Later, he became an important property owner in Colville, Hayden Lake and Mission City (Cataldo).
He befriended Jesuits, Coeur d’Alene Indians and the area’s who’s who.
Ignace Hayden Garry, his grandson, became the last chief of the Coeur d’Alene Tribe, according to author Lee.
On Nov. 28, 1890, Hayden died at age 58. Graves of his six children and other relatives surround his final resting place.
Huckleberries
• Poet’s Corner: Whether skies are/blue or murky/won’t much matter/to the turkey — The Bard of Sherman Avenue (“Thanksgiving Day Forecast”).
• A Slow Start: And the answer is — five years. The question? How long did it take Lake City, under Coach Van Troxel, to go from winless to a state football title game? LCHS footballers were 0-9 in the school’s first year: 1994. Then, they went 1-8, 3-6, 8-2 and 8-3. In 1999, the T-Wolves were 11-0 before falling to Vallivue 44-7 in the A-1 Division II championship game.
• Did You Know That … Seiter Hall, the 50-year-old former science building at North Idaho College, was named after Ed Seiter of Post Falls? And that it may be haunted? NIC honored the former trustee for helping to win funding for the college. The ghost, possibly of a Fort Sherman soldier, took a hiatus in 2005 when the science people moved out. But is believed to have returned in 2010 after an overhaul of Seiter Hall. That or the building was settling.
• Good As Gold: In November 2005, stoic Jason Bay almost cried after signing a four-year, $18.25 million contract with the Pittsburgh Pirates. He was set financially.

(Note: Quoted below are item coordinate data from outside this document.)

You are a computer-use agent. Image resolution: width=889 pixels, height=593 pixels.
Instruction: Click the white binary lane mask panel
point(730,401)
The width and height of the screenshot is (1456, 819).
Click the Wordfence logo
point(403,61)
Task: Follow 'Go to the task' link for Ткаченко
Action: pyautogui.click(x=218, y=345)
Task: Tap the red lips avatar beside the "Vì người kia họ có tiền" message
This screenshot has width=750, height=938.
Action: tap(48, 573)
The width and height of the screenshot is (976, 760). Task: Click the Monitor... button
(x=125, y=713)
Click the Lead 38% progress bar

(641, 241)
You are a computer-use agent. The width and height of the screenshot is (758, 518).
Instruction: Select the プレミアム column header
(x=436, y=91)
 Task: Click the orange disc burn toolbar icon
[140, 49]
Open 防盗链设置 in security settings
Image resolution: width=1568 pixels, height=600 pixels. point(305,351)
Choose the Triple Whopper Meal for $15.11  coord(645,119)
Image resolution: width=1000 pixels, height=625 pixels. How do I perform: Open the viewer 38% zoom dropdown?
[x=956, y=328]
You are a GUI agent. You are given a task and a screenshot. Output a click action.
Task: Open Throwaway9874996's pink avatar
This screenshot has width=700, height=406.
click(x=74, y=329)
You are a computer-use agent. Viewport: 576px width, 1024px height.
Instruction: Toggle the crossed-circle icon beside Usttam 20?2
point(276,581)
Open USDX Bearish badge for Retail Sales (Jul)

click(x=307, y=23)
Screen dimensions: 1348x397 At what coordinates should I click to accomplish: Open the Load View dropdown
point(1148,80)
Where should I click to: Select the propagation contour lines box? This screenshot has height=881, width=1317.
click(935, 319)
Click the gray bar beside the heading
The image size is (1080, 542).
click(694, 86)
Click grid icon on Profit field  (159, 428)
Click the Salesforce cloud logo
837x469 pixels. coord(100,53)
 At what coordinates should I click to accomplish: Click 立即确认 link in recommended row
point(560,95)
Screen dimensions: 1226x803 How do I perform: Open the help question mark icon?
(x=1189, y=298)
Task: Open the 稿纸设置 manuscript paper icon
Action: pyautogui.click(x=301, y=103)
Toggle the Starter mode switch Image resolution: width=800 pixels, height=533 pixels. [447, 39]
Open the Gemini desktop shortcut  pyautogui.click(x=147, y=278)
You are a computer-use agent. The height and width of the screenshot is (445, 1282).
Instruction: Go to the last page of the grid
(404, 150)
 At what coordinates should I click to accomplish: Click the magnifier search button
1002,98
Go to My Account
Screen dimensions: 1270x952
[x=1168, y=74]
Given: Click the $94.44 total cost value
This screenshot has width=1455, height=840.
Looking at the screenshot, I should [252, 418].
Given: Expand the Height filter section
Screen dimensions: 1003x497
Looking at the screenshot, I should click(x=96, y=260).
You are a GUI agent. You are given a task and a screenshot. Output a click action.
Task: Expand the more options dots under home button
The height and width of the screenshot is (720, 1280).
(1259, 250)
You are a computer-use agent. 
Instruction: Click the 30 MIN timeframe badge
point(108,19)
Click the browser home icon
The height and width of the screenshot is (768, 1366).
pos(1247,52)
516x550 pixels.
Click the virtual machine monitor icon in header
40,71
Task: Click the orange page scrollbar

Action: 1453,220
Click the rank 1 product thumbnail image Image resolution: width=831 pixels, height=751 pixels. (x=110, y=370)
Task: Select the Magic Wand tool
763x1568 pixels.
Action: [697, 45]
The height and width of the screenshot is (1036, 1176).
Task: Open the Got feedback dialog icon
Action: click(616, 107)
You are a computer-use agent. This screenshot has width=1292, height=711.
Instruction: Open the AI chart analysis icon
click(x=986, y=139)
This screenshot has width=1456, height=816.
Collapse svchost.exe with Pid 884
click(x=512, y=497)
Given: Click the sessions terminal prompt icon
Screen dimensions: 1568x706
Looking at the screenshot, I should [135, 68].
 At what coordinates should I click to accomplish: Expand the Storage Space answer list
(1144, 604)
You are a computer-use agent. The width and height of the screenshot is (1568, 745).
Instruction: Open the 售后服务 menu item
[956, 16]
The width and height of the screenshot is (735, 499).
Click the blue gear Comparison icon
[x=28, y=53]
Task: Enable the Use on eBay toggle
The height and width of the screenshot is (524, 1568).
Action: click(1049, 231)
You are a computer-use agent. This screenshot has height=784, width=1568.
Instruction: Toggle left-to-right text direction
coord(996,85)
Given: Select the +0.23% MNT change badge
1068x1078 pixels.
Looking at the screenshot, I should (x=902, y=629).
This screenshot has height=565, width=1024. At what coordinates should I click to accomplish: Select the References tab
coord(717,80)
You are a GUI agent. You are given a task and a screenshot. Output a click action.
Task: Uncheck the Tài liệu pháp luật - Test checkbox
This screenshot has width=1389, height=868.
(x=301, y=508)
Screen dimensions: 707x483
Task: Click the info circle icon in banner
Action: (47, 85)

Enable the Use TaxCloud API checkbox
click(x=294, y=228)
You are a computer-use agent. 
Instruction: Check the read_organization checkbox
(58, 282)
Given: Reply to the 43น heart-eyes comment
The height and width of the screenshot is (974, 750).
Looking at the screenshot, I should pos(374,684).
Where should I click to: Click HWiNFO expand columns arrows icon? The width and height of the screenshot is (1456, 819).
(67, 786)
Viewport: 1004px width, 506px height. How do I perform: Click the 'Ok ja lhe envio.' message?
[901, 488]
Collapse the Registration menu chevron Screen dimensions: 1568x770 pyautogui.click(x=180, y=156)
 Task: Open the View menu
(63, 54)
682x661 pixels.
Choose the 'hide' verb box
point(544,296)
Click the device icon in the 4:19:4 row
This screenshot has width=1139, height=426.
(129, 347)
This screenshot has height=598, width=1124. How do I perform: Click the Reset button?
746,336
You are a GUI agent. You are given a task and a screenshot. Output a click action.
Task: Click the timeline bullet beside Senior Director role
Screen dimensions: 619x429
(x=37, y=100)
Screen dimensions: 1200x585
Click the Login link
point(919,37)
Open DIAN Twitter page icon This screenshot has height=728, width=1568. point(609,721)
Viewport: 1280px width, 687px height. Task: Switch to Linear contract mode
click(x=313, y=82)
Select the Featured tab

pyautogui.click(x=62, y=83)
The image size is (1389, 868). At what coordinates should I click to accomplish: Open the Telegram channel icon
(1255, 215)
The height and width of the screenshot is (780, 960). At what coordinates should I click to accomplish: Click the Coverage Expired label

In 2004, he’d been the National League rookie of the year, hitting .282 with 26 home runs and 82 runs batted in. In 2005, he had another strong season and made his first All-Star team. Not bad for a former player of the defunct North Idaho College baseball team.
• In Good Hands: On Nov. 21, 1984, the Athletic Round Table handed ownership of the Fort Sherman Chapel to the Museum of North Idaho. In the late 1940s, ART, an organization of the town’s movers and shakers, saved the historic chapel from possible destruction when rumors swirled that a developer wanted to raze the building.
• Safety First: In the hazardous timber industry, Potlatch’s Rutledge Mill on the east end of town (now The Coeur d'Alene Resort golf course) set a remarkable record 60 years ago. The workers had gone more than 300 days and 500,000 hours without a lost work accident. The only Potlatch mill to top that mark was Lewiston’s — in 1938. As the 1964 Thanksgiving approached, management was thankful.
Parting shot
In November 1959, The Press showed its faith in the community and future population growth by almost doubling its editorial staff. Well, the result was humbler than it sounds. In a front-page story, news editor R.J. Bruning announced the hiring of two additional staff members to expand the newsroom from three to five. Kay Dimeling was to be the women’s editor. And Ron Blankenbaker was hired to fill the new position of sports editor. They joined veteran journalists Frances Cope and Charles Sowder. The future of North Idaho had never looked brighter, Bruning said Nov. 18, 1959. Freeways and highways were coming. And the rotary dial telephone had arrived. The staffers of 65 years ago are gone. But the paper is still here despite the unique challenges of 21st-century journalism. And the community? It is still thriving. Maybe too much.